Die vorherrschende Devise lautet: „Wer sich
nichts zu Schulden kommen lässt, hat auch nichts
zu befürchten“. Dadurch werden zum einen
die Spielräume emanzipatorischer Politik weiter
eingeschränkt und zum anderen ist immer weniger
auf die Unterstützung liberaler Kreise zu hoffen
- was wiederum ein noch ungenierteres Vorgehen von
Seiten staatlicher Behörden befördert.
Dass die
angerissene Problematik in enger Verbindung mit allgemeinen
Entwicklungen der bürgerlich-kapitalistischen
Gesellschaft steht und auch im Kontext einer grundlegenden
Kritik der herrschenden Verhältnisse kritisiert
werden muss, werden wir im Folgenden kurz darlegen.

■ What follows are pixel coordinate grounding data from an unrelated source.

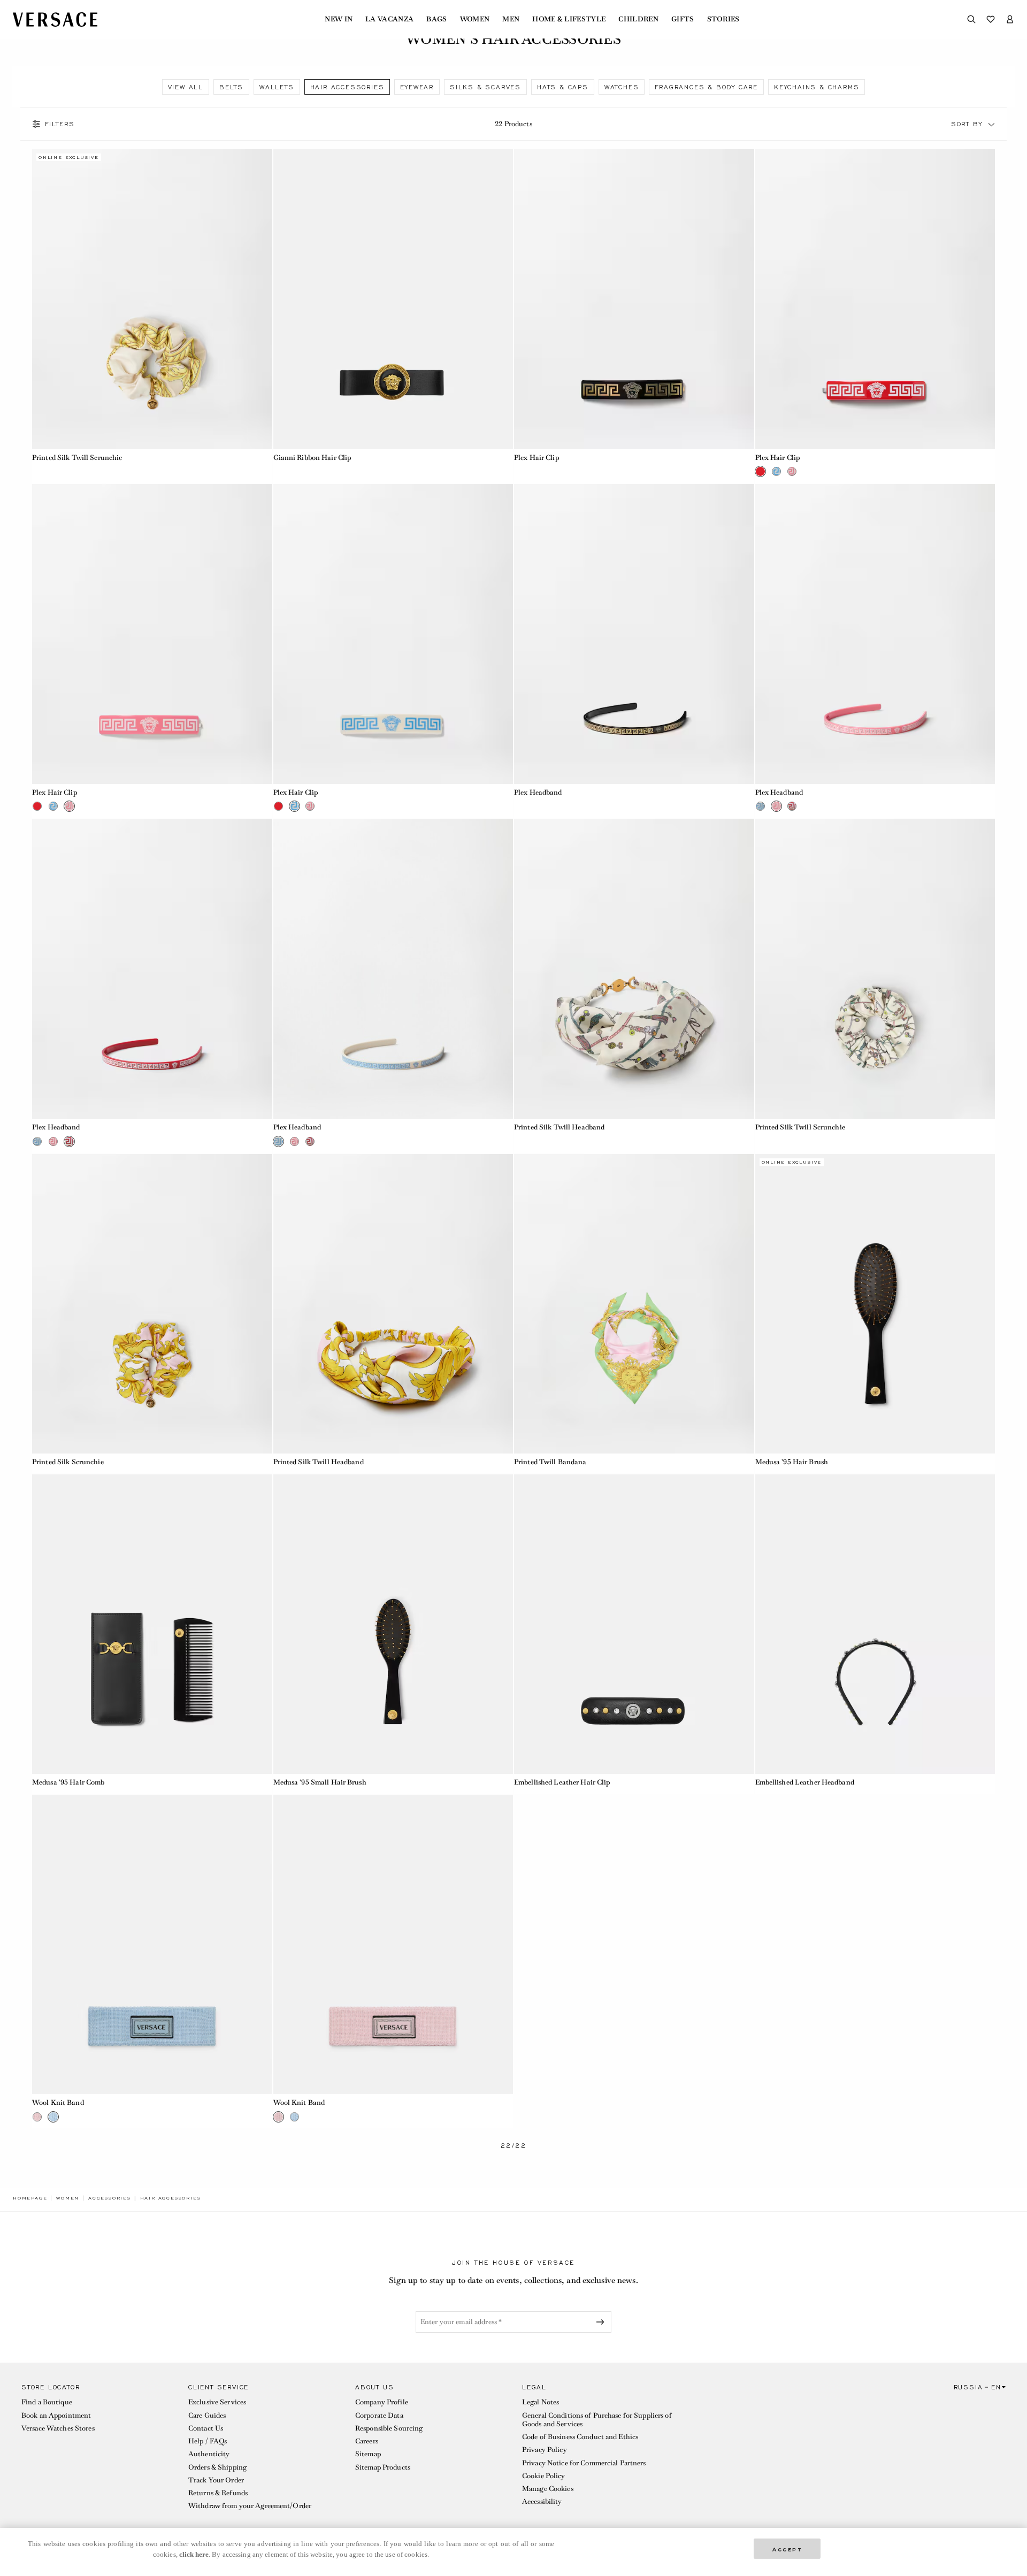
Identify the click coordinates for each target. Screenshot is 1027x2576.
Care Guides (207, 2415)
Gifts (682, 19)
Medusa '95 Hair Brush (792, 1461)
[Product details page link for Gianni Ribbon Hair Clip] (393, 299)
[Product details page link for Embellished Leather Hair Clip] (634, 1624)
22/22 (514, 2145)
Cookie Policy (543, 2475)
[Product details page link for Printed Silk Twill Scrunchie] (152, 299)
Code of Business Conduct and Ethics (580, 2436)
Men (510, 19)
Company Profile (381, 2401)
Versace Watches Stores (58, 2428)
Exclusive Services (217, 2401)
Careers (366, 2441)
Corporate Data (379, 2415)
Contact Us (205, 2428)
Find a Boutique (46, 2401)
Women (475, 19)
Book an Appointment (56, 2415)
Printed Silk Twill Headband (559, 1127)
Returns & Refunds (218, 2492)
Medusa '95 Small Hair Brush (319, 1782)
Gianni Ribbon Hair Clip (312, 457)
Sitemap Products (382, 2467)
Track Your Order (216, 2480)
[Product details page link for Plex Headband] (634, 634)
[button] (991, 124)
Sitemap (368, 2453)
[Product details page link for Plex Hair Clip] (634, 299)
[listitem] (185, 87)
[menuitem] (338, 19)
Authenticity (208, 2453)
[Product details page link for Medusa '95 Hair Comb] (152, 1624)
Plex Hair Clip (537, 457)
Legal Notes (540, 2401)
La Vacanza (389, 19)
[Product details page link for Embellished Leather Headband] (875, 1624)
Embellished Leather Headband (804, 1782)
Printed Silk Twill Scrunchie (77, 457)
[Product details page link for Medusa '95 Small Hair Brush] (393, 1624)
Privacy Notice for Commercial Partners (584, 2462)
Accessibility (542, 2501)
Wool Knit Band (58, 2102)
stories (723, 19)
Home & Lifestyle (569, 19)
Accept (787, 2548)
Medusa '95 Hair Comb (68, 1782)
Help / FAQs (207, 2441)
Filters (60, 124)
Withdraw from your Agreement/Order (249, 2505)
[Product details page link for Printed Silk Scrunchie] (152, 1304)
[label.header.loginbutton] (1010, 19)
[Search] (971, 19)
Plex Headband (538, 792)
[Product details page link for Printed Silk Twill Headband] (634, 969)
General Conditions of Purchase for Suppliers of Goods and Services (597, 2419)
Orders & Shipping (217, 2467)
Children (638, 19)
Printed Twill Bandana (550, 1461)
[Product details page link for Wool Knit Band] (152, 1945)
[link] (30, 2198)
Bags (436, 19)
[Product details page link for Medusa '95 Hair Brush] (875, 1304)
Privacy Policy (544, 2449)
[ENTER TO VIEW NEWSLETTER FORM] (602, 2322)
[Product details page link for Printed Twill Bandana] (634, 1304)
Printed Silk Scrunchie (68, 1461)
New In (338, 19)
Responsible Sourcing (389, 2428)
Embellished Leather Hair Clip (562, 1782)
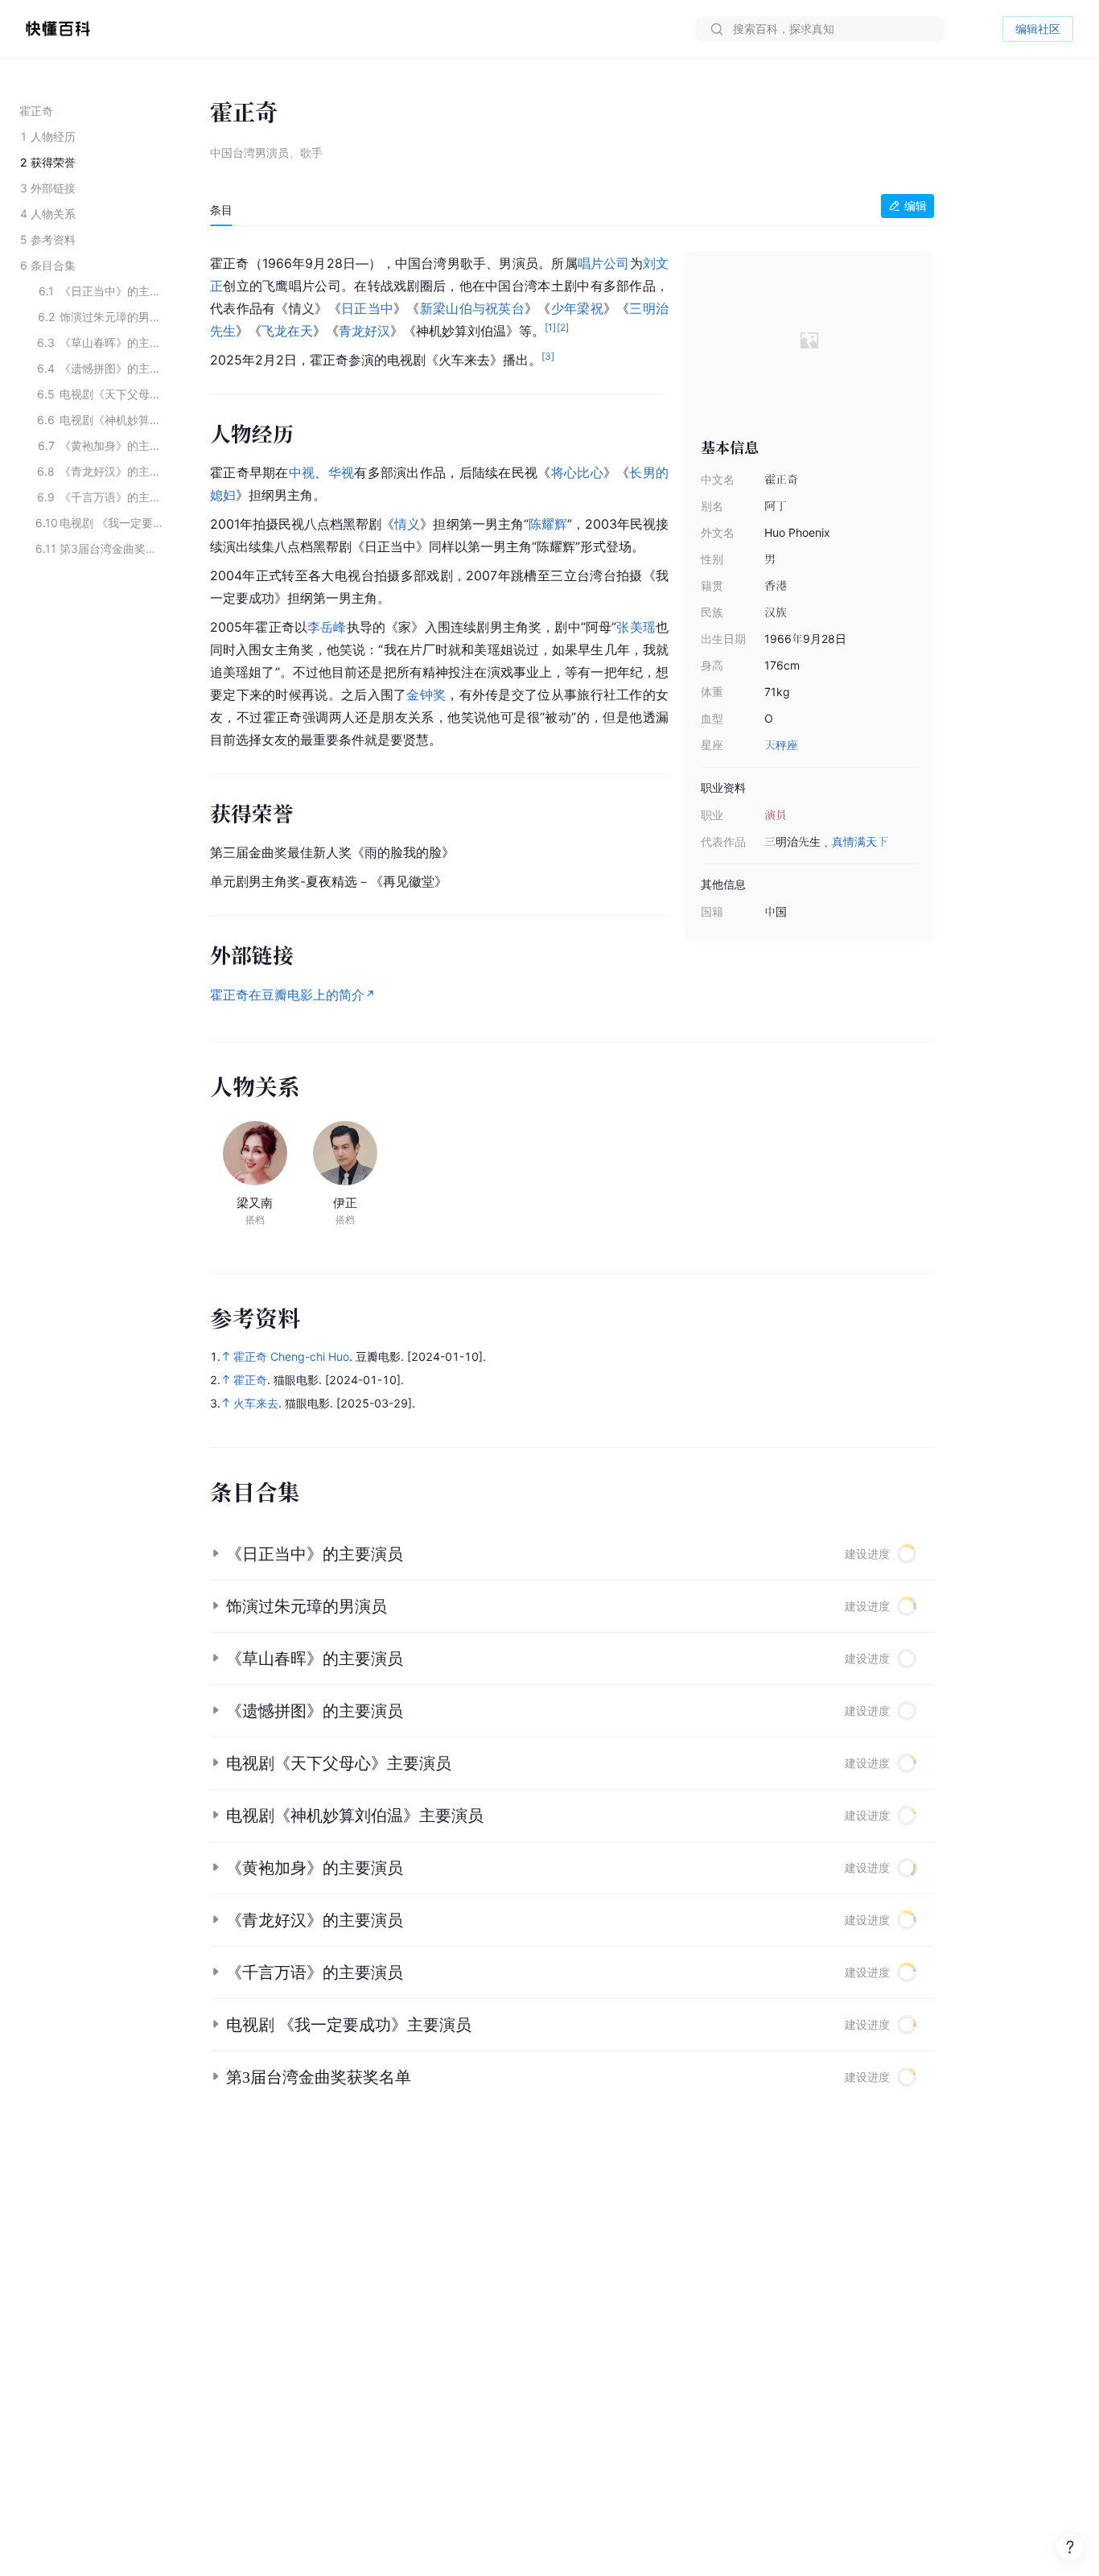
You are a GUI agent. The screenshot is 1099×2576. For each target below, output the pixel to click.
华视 (341, 472)
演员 (775, 815)
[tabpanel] (572, 625)
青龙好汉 (364, 331)
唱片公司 (604, 263)
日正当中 (367, 308)
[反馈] (1070, 2547)
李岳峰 (327, 627)
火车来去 (255, 1403)
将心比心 (577, 472)
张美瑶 (636, 627)
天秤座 (781, 745)
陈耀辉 (548, 524)
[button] (572, 1554)
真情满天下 (860, 841)
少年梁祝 (577, 308)
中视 (302, 472)
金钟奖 (426, 694)
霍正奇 (250, 1380)
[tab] (221, 210)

Da Reglementierung, Repression und sicherheitsstaatlicher
Umbau aber keineswegs zwangsläufige Entwicklungen
darstellen, gilt es gegen sie aktiv vorzugehen und
Zeichen zu setzen. Genau das wollen wir am 15. Juli
mit einer überregionalen Demonstration gegen
staatliche Repression und Überwachung und eine
zunehmend autoritärere Formierung in Stuttgart
tun.
Kapitalistische Vergesellschaftung, Nationalstaatlichkeit
und die aktuelle autoritäre Verschärfung
Kapitalistische
Wertvergesellschaftung und Nationalstaatlichkeit sind
grundlegende Verhältnisse der modernen Gesellschaft.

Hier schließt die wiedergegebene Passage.